Reputation: 137
After some iterations and joins by batch_date, I have a dataframe. Lets focus on r_id0==0 and r_id0==1:
+-----+----------+----------+----------+--------------------+--------------------+
|r_id0|batch_date| from| until| desc| hash|
+-----+----------+----------+----------+--------------------+--------------------+
| 0|2020-01-31|2020-01-31|2020-02-27| Esto es un campo 1|b10192333e9c61a40...|
| 0|2020-04-30|2020-04-30|9999-12-31| Esto es un campo 1|b10192333e9c61a40...|
| 1|2020-01-31|2020-01-31|9999-12-31| Esto es un campo 1|b63b3e8201cd417bb...|
| 1|2020-02-28|2020-02-28|9999-12-31| Esto es un campo 1|b63b3e8201cd417bb...|
| 1|2020-03-31|2020-03-31|9999-12-31| Esto es un campo 1|b63b3e8201cd417bb...|
| 2|2020-01-31|2020-01-31|2020-02-27| Esto es un campo 2|b31c138a4b6a96169...|
| 2|2020-02-28|2020-02-28|2020-03-30| Esto es un campo 4|fa1cfe1eaf9b14f88...|
| 2|2020-03-31|2020-03-31|2020-04-29| Esto es un campo 3|e4ffd0cd4a6cf1193...|
| 2|2020-04-30|2020-04-30|9999-12-31| Esto es un campo 23|0fdb24b8fcf8603ee...|
| 3|2020-02-28|2020-02-28|2020-03-30| Esto es un campo 3|a3a6870ca9b42ad06...|
| 3|2020-03-31|2020-03-31|2020-04-29| Esto es un campo 2|18b24f88271e99618...|
| 4|2020-03-31|2020-03-31|2020-04-29| Esto es un campo 5|2fe50db0156cfc909...|
| 6|2020-01-31|2020-01-31|2020-02-27| Esto es un campo 6|7c6d329b73d9de59f...|
| 6|2020-04-30|2020-04-30|9999-12-31|Esto es un campo 77|d70c9340f83167e95...|
+-----+----------+----------+----------+--------------------+--------------------+
I do need to remove rows with same hash column, but just the ones regarding consecutive months in the batch_date column. In that case, I take everything from the first time the duplicated appears, and the value of the last until column. Non consecutive duplicates must remain the same.
Example:
+-----+----------+----------+----------+--------------------+--------------------+
|r_id0|batch_date| from| until| desc| hash|
+-----+----------+----------+----------+--------------------+--------------------+
| 0|2020-01-31|2020-01-31|2020-02-27| Esto es un campo 42|b10192333e9c61a40...|
| 0|2020-04-30|2020-04-30|9999-12-31| Esto es un campo 42|b10192333e9c61a40...|
| 1|2020-01-31|2020-01-31|9999-12-31| Esto es un campo 1|b10192333e9c61a40...|
| 2|2020-01-31|2020-01-31|2020-02-27| Esto es un campo 2|b31c138a4b6a96169...|
etc etc...
I did the function performing what i want for r_id0==1, but it will also modify the r_id0==0 case:
def removing_duplicates2(final_df):
'''
Removing duplicates.
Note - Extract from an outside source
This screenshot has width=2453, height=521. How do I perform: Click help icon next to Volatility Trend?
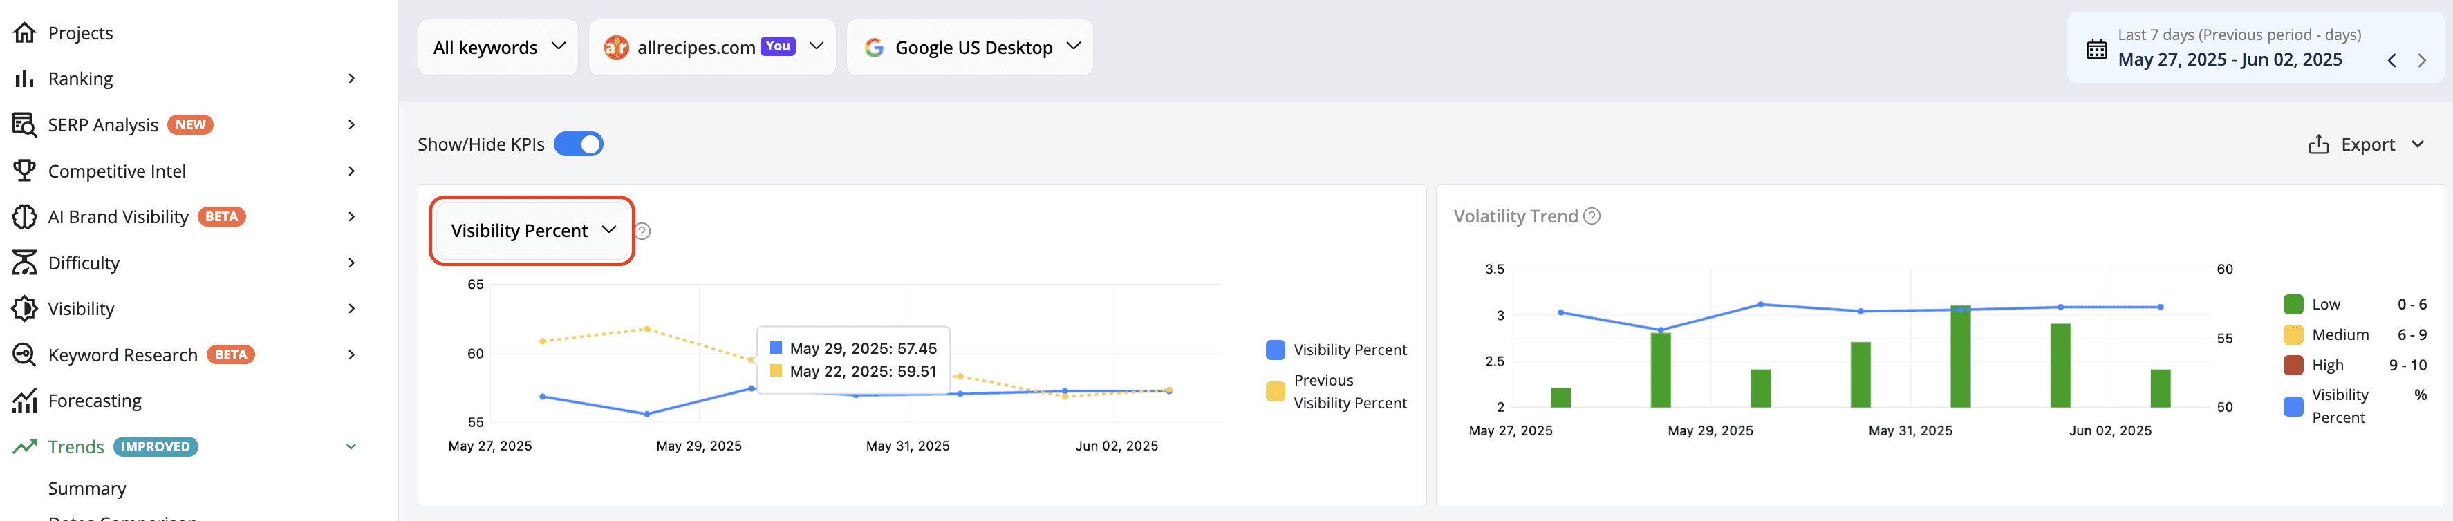[x=1591, y=216]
It takes all from first time they appear and last "until" column.
'''
# we create this list in order to avor_id iteration over the column "hash", which will be our groupby column
iterating_columns= final_df.columns
iterating_columns.remove("hash")
exprs = [F.first(x).alias(x) if x!="until" else F.last(x).alias(x) for x in iterating_columns]
return (
final_df.groupBy("hash").agg(*exprs)
.dropDuplicates(["hash"]).select(columns)
)
This is the result, destroying the r_id0==0:
+-----+----------+----------+----------+--------------------+--------------------+
|r_id0|batch_date| from| until| desc| hash|
+-----+----------+----------+----------+--------------------+--------------------+
| 0|2020-01-31|2020-01-31|9999-12-31| Esto es un campo 42|b10192333e9c61a40...|
| 1|2020-01-31|2020-01-31|9999-12-31| Esto es un campo 1|b63b3e8201cd417bb...|
| 2|2020-01-31|2020-01-31|2020-02-27| Esto es un campo 2|b31c138a4b6a96169...|
etc etc
So, I'm quite puzzled. I have to do it with Pyspark and this example will be used for a huge, damn huge table partitioned by batch_date. I strongly believe every loop I create is a step towards servers exploding and firefighters blaming me (I'm using already one (for iterating over batch_date)).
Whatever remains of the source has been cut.